Mesh of different well layout.

Description	Case 1	Case 2	Case 3	Case 4	Case 5	Case 6
Minimum element quality	0.2139	0.1901	0.1956	0.212	0.149	0.1835
Average element quality	0.6379	0.636	0.6406	0.6394	0.6344	0.6381
Tetrahedron	137218	184761	102601	123124	154738	220493
Triangle	14072	24628	14254	15034	19514	29664
Edge element	1102	1540	912	972	1341	1685
Vertex element	28	40	28	18	34	34

Figure 8.

Mesh diagram of different well layout.

Results and discussion

Temperature and pressure distribution

In this section, the heat extraction performance of different well layout is compared under the total injection rate is 120 kg/s. Figures 9 and 10 illustrate the temperature and pressure distribution of different well layout at the 30th year. It can be observed that the heat extraction ratio and thermal residual position are different from case 1 to case 6. The production pressure keeps at 30 MPa and the injection pressure is much higher than production well to guarantee the fluid flow.

Figure 9.

Temperature distribution of different well layout in the 30th year.

Figure 10.

Pressure distribution of different well layout in the 30th year.

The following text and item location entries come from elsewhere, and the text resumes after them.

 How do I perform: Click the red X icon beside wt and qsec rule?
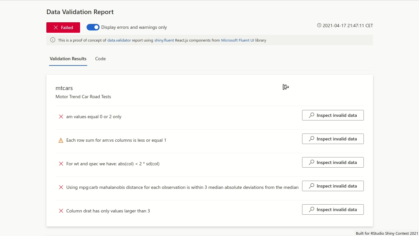click(61, 164)
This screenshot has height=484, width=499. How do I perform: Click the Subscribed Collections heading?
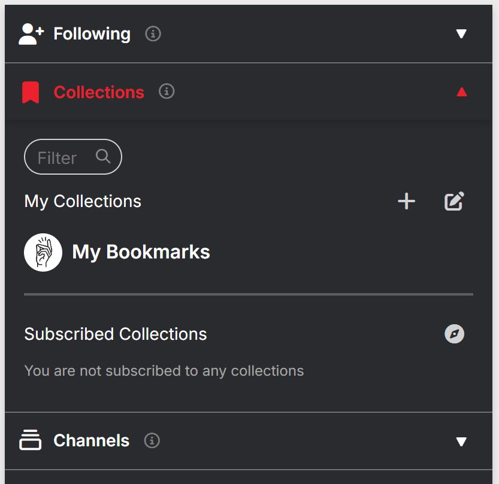pos(116,334)
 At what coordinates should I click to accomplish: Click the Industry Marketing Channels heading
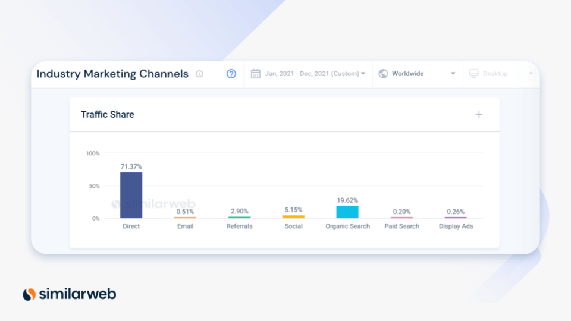(x=112, y=74)
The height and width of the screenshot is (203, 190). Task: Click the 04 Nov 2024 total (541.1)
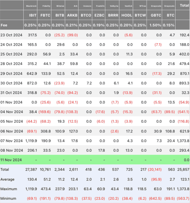pyautogui.click(x=183, y=112)
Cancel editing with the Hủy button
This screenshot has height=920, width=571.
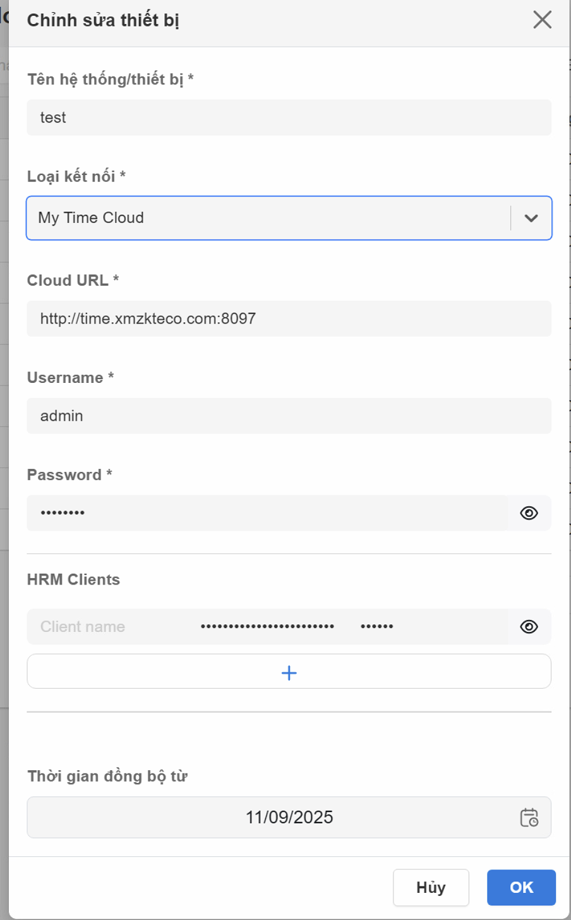pos(431,887)
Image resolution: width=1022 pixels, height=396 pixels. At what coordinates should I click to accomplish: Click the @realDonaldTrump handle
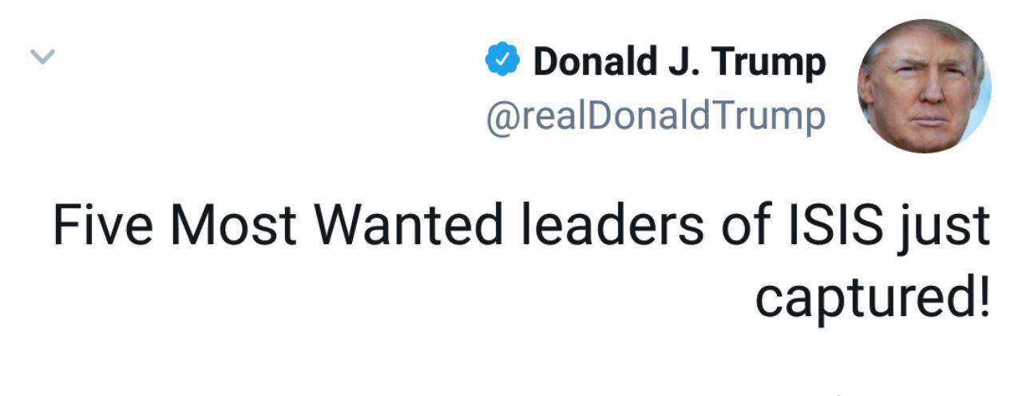coord(656,117)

Since the total injection mass flow rate is the same, it can be speculated that the difference in temperature and pressure distribution is mainly caused by the combination of different well layout and fractures.

The Darcy velocity field and pore pressure field on x-y plane of case 1 is shown in Figure 11. From Figure 11, it is found that the streamline and pressure contour near injection and production well are much denser than the rest of the region. It indicates that the vicinity of injection and production well has higher velocity gradient and pressure gradient. Moreover, the pressure contours near the injection and production well are concentric circles, concluding that the wells are essentially boundaries of uniform pressure.

Figure 11.

(a) Pressure contour; (b) streamline of Case 1 in the 30th year.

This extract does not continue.